** start **

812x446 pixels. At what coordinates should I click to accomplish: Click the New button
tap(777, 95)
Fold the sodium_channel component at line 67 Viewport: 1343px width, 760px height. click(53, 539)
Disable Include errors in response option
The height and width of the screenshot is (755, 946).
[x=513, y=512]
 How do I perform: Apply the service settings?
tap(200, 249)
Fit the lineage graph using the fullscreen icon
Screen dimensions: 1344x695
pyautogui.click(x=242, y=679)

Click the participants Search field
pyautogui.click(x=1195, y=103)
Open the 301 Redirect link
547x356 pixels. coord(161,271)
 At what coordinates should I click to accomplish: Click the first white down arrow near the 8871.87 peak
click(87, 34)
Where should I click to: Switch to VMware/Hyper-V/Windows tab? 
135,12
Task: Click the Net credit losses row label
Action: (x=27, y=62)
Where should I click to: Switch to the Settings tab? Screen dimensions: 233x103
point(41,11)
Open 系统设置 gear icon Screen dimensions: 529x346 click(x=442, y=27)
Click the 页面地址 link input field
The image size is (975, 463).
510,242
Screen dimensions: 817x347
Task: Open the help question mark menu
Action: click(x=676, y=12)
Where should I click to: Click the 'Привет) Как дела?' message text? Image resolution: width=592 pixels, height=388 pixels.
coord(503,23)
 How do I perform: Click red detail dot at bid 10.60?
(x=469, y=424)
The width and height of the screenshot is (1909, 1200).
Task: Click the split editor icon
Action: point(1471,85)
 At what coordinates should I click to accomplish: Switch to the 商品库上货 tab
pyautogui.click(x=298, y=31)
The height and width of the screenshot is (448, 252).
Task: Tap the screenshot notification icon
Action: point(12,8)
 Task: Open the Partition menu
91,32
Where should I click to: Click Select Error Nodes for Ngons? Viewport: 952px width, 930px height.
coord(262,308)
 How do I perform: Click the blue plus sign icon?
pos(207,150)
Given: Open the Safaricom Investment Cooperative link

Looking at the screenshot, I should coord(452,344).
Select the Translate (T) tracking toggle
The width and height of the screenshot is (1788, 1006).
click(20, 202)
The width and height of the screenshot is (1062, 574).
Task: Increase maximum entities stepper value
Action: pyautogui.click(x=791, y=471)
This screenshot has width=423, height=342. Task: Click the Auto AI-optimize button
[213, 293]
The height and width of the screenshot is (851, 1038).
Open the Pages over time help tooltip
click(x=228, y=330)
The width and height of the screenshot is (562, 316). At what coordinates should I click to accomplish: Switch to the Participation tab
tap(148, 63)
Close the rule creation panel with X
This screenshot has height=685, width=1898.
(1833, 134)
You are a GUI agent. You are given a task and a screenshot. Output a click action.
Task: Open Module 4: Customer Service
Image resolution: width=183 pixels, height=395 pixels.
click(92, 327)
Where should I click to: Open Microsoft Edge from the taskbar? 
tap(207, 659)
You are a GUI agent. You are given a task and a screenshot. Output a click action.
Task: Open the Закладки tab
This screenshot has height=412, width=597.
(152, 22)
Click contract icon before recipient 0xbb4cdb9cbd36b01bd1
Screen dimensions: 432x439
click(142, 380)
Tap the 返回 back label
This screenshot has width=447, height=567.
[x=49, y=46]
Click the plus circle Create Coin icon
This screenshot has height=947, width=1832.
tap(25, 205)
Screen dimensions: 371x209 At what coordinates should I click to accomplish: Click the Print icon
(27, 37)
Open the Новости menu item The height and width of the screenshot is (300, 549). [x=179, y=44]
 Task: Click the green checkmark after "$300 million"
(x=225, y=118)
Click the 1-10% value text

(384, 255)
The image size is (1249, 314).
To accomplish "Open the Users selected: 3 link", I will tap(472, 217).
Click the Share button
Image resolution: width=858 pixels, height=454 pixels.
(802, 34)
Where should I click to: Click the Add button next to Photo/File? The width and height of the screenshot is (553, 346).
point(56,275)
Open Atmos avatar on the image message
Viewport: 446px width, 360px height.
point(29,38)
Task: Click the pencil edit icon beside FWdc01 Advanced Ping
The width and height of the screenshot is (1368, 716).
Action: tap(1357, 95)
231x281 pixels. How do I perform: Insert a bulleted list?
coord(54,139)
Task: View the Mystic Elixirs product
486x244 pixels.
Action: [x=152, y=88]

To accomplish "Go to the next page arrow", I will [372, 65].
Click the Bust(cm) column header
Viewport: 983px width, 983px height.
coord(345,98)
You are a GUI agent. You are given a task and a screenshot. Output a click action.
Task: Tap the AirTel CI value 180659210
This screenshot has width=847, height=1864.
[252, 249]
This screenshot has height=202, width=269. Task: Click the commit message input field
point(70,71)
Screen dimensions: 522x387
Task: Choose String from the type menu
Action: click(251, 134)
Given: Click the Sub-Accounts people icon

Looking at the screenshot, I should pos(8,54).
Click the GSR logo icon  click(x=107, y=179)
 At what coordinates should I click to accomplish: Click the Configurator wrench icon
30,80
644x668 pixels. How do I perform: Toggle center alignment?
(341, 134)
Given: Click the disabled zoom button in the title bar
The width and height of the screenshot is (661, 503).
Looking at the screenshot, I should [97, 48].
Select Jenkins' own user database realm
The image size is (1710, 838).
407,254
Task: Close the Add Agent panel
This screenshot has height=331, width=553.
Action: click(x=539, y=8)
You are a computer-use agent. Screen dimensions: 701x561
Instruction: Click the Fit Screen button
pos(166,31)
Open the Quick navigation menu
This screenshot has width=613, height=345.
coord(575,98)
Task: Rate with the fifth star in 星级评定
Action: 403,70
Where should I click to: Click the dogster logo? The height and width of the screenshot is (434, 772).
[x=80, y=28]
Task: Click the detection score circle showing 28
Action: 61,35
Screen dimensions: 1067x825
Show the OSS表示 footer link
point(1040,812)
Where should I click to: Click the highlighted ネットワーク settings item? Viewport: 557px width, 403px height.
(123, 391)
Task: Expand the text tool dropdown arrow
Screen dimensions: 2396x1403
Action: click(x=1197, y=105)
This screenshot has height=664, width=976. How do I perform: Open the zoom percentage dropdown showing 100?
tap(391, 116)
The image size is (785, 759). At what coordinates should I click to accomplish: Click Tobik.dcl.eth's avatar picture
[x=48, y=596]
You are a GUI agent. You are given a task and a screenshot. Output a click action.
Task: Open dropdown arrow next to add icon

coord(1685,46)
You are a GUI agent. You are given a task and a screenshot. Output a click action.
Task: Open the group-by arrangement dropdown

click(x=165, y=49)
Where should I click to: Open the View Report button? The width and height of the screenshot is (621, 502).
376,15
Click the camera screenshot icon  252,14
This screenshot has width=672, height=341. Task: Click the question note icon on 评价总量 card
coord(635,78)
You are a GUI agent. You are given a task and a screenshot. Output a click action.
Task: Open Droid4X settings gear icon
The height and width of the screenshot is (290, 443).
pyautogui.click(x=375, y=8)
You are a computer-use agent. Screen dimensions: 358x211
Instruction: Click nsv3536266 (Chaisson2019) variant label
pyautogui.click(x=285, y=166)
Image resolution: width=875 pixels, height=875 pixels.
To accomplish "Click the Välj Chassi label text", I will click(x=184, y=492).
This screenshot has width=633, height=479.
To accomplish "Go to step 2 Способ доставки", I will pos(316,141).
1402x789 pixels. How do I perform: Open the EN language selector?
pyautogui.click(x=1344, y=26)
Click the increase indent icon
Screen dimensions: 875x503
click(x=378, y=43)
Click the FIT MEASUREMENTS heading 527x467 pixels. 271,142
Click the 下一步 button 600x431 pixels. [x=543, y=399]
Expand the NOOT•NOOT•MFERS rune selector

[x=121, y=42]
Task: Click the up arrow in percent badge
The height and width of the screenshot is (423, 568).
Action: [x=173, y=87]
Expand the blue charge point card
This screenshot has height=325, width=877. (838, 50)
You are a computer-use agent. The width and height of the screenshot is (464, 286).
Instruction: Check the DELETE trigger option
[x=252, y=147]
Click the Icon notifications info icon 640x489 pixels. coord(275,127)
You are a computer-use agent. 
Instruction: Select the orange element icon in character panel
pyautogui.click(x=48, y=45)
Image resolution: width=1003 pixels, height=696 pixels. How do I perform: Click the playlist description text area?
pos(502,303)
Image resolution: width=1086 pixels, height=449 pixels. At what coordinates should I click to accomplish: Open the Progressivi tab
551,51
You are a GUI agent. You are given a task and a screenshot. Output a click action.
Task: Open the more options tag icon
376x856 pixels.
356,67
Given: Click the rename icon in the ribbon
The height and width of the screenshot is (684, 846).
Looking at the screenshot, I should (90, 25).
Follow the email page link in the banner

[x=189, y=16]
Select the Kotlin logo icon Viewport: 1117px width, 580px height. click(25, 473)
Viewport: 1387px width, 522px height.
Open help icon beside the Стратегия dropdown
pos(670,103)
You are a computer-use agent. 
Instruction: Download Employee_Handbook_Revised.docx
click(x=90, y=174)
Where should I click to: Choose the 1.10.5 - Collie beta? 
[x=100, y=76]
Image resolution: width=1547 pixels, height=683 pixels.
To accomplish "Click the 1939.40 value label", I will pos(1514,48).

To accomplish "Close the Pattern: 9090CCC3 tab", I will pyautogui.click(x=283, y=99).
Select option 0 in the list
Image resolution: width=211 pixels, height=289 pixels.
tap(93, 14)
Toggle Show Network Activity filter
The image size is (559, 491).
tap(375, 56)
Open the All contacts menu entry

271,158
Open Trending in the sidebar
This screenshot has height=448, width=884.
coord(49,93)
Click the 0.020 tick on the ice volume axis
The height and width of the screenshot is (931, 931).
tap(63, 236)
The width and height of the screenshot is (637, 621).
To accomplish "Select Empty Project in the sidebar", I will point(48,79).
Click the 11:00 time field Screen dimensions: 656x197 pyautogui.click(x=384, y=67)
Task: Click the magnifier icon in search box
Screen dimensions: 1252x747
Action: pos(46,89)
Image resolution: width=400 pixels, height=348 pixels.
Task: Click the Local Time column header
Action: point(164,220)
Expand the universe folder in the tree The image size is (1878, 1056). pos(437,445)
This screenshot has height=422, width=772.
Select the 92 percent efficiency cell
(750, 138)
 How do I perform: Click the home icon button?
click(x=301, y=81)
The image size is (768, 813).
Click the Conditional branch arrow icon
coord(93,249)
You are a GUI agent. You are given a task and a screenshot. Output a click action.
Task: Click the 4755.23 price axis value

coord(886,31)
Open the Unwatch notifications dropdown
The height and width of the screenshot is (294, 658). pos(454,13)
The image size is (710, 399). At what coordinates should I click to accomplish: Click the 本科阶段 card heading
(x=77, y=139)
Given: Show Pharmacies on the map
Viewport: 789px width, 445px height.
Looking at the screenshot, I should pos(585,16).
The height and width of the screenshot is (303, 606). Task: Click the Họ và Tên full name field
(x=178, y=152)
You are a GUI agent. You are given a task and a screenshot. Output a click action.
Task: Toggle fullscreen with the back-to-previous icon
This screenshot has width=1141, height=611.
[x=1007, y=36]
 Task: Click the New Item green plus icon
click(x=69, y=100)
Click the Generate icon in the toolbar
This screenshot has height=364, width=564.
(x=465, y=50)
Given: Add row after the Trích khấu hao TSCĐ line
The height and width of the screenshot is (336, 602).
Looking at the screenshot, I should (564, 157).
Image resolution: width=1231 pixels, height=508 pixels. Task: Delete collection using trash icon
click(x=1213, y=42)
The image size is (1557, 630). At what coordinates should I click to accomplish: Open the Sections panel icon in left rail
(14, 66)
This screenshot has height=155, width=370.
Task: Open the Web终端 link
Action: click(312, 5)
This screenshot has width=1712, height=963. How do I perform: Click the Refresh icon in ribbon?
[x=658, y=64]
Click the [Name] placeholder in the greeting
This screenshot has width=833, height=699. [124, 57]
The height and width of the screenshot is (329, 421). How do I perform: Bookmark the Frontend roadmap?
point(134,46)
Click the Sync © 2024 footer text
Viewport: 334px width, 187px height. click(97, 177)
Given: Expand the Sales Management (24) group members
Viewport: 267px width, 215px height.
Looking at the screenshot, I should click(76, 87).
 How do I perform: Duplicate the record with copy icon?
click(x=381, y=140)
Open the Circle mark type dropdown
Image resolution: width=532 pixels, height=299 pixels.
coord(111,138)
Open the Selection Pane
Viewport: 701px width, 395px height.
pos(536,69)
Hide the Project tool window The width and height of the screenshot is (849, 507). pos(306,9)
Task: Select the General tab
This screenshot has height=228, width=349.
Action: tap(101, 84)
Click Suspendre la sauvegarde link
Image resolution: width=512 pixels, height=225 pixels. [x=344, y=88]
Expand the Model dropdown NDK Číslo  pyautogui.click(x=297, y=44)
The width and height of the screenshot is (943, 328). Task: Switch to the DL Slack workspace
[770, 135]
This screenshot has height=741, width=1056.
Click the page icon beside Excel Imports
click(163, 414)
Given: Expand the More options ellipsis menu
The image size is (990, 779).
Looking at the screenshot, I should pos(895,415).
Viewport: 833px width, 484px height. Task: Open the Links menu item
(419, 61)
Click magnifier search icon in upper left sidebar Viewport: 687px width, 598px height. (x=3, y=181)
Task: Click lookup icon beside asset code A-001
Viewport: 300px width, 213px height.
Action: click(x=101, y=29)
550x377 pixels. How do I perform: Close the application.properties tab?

** end **

### THE PROBLEM
Put the lines above, from the first one up to and including the line with "pyautogui.click(x=242, y=679)", into a Markdown table with the columns Row and Line, numbering each row and leaving out any blank lines.

### REPLY TO THE TASK
| Row | Line |
|---|---|
| 1 | 812x446 pixels. At what coordinates should I click to accomplish: Click the New button |
| 2 | tap(777, 95) |
| 3 | Fold the sodium_channel component at line 67 Viewport: 1343px width, 760px height. click(53, 539) |
| 4 | Disable Include errors in response option |
| 5 | The height and width of the screenshot is (755, 946). |
| 6 | [x=513, y=512] |
| 7 |  How do I perform: Apply the service settings? |
| 8 | tap(200, 249) |
| 9 | Fit the lineage graph using the fullscreen icon |
| 10 | Screen dimensions: 1344x695 |
| 11 | pyautogui.click(x=242, y=679) |